如果你在上面的步骤里,CellDataSet用的是negbinomial() or negbinomial.size(),那么你只需使用estimateSizeFactors() and estimateDispersions()。
> HSMM <- estimateSizeFactors(HSMM)
> HSMM <- estimateDispersions(HSMM)
(七)过滤低质量的细胞(Recommended)
任何单细胞测序分析的第一步都是要鉴定低质量文库。大部分单细胞处理过程中都会包含一些死细胞,或者空孔。另外去掉doublets也是很重要的:就是有两个甚至更多的细胞的文库。这些细胞会破坏下游步骤,例如伪时间排序和聚类。这部分举例一个比较经典的质控步骤。要看多少细胞里表达某个基因,或者看一个细胞里表达多少基因是非常容易的。Monocle提供了一个非常简单的函数来计算:
> HSMM <- detectGenes(HSMM, min_expr = 0.1)
> print(head(fData(HSMM)))
> HSMM <- detectGenes(HSMM, min_expr = 0.1)
> print(head(fData(HSMM)))
> expressed_genes <- row.names(subset(fData(HSMM),
num_cells_expressed >= 10))
现在这个expressed_genes
里的基因都是至少在10个细胞里有表达的(这里官网写错啦,他写成50了)。我们将在后续生物过程分析里用这个表。你也可以根据自己的需要进行筛选。
你的单细胞测序实验过程中也可以用成像来进行质控(捕获细胞之后,裂解细胞之前)。成像法可以评估你的细胞,确定你的文库里不会包含空孔,或者细胞碎片。一些仪器在捕获细胞时可能会使得你的一个孔里有多于一个的细胞。你应该把这些文库去除掉。特别是空孔和细胞碎片的孔。检查每个细胞的RNA-seq文库的sequence是否达到可接受的程度也是一个过滤的方法。

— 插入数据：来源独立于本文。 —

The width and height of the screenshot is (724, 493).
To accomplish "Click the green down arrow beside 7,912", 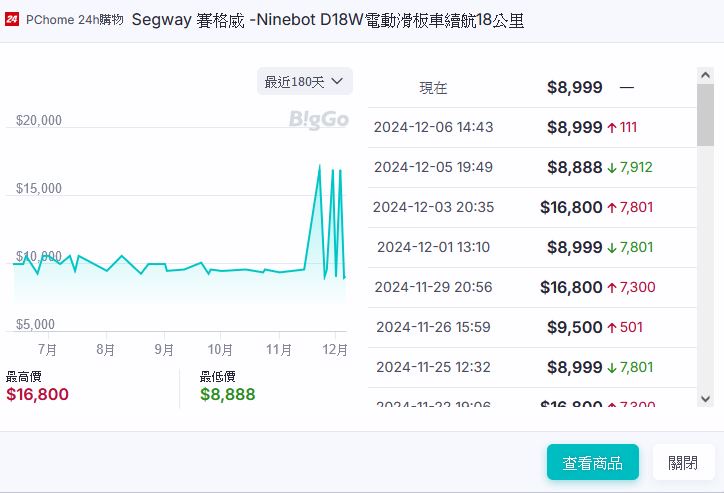I will pos(612,167).

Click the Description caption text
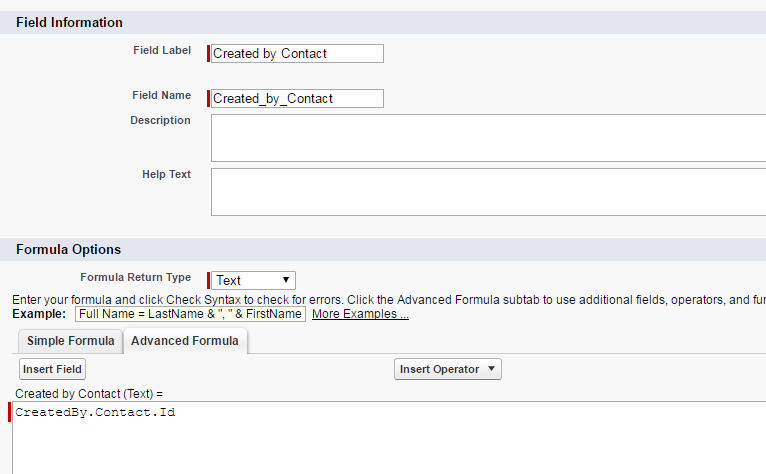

然而,对于测序的“深度”并没有一个最低标准。但是运用你的判断:如果一个细胞测序只有几千个reads的话,是不太可能产生有意义的结果的。
在CellDataSet对象里,存放每个细胞评分的data在phenoData
里。评分属性作为一列。 你可以过滤那些不符合你要求的细胞。你也可以用FastQC来过滤细胞。这类软件可以鉴别RNA-seq文库里严重降解的RNA,也可以鉴别包含有核糖体,线粒体或者其他类型RNA污染的文库。
在我们的例子中,HSMM数据库包含的评分列:
> print(head(pData(HSMM)))
如果你用的是RPC值来测定表达量,也可以根据样本表达量进行过滤:
> pData(HSMM)$Total_mRNAs <- Matrix::colSums(exprs(HSMM))
> HSMM <- HSMM[,pData(HSMM)$Total_mRNAs < 1e6]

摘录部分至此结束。